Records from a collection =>
==========

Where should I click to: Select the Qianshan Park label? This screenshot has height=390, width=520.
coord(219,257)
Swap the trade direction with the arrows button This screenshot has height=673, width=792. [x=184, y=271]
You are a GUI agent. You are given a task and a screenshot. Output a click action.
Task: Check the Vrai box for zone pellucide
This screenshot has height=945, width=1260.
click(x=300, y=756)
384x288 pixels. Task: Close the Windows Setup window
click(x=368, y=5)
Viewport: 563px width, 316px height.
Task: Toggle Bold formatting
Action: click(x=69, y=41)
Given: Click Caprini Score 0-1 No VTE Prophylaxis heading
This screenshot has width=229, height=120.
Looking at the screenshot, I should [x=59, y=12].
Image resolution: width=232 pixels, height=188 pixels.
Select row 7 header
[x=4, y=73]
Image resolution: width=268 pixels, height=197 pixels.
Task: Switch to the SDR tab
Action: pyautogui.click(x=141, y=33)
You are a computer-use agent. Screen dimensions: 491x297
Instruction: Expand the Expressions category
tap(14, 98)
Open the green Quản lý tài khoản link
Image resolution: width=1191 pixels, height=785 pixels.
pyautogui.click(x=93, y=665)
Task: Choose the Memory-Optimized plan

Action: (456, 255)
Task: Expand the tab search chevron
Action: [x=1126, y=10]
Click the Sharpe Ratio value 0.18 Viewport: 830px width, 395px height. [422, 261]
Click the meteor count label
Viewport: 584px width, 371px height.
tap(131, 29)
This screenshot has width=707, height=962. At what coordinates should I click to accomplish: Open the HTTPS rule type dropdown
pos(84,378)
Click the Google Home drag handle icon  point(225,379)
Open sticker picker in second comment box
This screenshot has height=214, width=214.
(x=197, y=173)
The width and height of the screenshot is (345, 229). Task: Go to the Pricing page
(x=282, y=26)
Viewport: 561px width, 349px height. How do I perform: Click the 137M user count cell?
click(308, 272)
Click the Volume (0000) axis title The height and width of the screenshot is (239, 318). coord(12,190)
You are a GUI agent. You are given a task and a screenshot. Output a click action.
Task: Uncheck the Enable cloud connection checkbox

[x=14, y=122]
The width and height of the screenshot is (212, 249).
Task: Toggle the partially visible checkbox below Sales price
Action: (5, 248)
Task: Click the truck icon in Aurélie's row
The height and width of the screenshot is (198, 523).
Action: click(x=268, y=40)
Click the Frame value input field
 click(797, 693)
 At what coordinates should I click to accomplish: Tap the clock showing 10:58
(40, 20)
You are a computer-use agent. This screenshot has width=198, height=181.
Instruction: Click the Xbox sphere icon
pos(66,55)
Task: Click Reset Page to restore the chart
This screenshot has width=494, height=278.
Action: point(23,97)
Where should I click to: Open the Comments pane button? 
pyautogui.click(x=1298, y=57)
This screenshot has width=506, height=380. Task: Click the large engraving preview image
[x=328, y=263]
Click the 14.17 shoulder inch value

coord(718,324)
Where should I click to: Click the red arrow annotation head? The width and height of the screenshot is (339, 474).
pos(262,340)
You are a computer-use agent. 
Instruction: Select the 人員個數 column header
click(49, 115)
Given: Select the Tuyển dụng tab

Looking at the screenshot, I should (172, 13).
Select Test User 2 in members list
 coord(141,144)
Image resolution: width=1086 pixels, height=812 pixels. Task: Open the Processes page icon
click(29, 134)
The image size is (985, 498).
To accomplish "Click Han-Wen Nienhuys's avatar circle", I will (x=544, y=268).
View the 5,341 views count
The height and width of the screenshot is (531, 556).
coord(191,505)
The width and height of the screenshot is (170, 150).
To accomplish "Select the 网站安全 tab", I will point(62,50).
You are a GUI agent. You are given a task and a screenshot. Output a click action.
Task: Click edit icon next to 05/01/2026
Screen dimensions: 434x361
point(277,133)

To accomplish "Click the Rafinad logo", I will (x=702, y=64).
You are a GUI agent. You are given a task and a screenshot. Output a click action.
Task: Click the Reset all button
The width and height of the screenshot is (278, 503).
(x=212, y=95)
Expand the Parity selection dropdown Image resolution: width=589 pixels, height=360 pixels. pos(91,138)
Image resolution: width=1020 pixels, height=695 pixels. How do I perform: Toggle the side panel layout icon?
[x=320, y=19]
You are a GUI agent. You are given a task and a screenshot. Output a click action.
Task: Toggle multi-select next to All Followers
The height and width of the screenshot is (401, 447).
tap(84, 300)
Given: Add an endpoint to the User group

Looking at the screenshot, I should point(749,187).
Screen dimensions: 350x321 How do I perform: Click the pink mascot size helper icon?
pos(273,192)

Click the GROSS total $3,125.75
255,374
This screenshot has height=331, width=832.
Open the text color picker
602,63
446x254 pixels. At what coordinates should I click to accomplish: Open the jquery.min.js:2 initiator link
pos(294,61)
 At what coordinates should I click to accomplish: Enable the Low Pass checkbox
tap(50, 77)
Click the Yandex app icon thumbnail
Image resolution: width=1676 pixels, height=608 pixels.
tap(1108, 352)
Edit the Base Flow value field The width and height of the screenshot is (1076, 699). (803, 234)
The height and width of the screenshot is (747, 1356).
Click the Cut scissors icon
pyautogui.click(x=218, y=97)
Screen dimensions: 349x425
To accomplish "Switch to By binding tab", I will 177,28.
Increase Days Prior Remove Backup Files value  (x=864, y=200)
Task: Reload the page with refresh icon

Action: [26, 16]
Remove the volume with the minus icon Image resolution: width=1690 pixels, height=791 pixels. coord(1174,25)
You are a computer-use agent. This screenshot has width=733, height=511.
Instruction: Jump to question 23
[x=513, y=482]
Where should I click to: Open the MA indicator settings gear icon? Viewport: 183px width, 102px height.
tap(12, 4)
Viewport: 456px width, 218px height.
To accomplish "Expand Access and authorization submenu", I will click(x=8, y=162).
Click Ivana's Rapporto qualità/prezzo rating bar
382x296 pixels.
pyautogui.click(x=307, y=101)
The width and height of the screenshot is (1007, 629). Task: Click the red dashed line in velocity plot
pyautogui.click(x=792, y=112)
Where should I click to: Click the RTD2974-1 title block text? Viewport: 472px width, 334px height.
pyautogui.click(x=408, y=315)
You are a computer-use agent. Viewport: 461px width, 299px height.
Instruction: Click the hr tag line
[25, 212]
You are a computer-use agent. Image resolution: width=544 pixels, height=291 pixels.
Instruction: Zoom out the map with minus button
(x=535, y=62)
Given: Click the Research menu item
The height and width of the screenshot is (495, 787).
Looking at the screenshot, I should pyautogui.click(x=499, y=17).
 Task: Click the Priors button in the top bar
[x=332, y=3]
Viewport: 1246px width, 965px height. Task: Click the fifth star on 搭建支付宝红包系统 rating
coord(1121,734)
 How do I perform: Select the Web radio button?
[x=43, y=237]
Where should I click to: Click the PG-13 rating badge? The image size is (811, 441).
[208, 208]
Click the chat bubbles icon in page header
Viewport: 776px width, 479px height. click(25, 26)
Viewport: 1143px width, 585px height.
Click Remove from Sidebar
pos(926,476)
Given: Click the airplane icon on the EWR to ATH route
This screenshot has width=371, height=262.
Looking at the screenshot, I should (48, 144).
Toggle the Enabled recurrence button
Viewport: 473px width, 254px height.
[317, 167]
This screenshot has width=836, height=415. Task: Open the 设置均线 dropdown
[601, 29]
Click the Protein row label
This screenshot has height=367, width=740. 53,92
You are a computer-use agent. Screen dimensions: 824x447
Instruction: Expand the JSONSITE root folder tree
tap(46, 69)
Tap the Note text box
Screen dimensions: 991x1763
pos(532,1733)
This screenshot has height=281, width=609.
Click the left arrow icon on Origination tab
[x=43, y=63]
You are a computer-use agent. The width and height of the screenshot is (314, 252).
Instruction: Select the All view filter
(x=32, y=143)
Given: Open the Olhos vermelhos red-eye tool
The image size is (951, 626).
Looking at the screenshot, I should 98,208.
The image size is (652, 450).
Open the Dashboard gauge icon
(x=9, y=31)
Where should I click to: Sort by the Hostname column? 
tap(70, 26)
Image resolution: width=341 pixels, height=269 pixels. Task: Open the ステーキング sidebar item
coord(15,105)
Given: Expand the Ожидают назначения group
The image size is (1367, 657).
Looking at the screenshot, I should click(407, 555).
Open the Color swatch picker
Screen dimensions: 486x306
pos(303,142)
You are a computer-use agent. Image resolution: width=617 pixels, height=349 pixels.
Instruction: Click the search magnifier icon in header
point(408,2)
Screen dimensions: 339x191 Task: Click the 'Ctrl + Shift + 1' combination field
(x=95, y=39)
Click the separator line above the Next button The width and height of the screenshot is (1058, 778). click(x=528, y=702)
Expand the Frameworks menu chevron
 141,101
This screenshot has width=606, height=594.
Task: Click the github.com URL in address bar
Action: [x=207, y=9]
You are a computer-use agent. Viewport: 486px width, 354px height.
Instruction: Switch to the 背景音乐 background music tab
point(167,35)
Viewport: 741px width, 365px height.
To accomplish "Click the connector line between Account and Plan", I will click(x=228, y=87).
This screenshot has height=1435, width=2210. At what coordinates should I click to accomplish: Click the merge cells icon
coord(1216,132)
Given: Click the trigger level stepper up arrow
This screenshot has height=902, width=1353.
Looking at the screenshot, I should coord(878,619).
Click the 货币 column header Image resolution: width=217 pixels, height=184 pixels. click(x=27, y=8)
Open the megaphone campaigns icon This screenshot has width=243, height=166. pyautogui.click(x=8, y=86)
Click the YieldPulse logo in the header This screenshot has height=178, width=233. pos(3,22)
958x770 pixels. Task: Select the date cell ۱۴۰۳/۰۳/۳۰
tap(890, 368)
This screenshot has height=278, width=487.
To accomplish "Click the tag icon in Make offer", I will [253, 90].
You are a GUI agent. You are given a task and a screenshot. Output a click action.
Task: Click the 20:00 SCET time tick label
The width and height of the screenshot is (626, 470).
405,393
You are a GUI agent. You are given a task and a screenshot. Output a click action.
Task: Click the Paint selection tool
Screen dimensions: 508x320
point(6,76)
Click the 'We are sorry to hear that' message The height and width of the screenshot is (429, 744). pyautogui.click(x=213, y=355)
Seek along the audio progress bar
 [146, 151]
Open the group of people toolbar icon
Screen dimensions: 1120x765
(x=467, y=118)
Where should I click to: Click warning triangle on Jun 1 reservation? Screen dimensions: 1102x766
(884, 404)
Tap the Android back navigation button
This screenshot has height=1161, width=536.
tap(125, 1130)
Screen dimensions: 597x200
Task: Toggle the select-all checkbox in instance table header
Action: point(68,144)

==========

WORK REQUEST =>
Which of the lines above hold the string "selection"? Copy each one.

TASK OUTPUT =>
Expand the Parity selection dropdown Image resolution: width=589 pixels, height=360 pixels. pos(91,138)
Task: Click the Paint selection tool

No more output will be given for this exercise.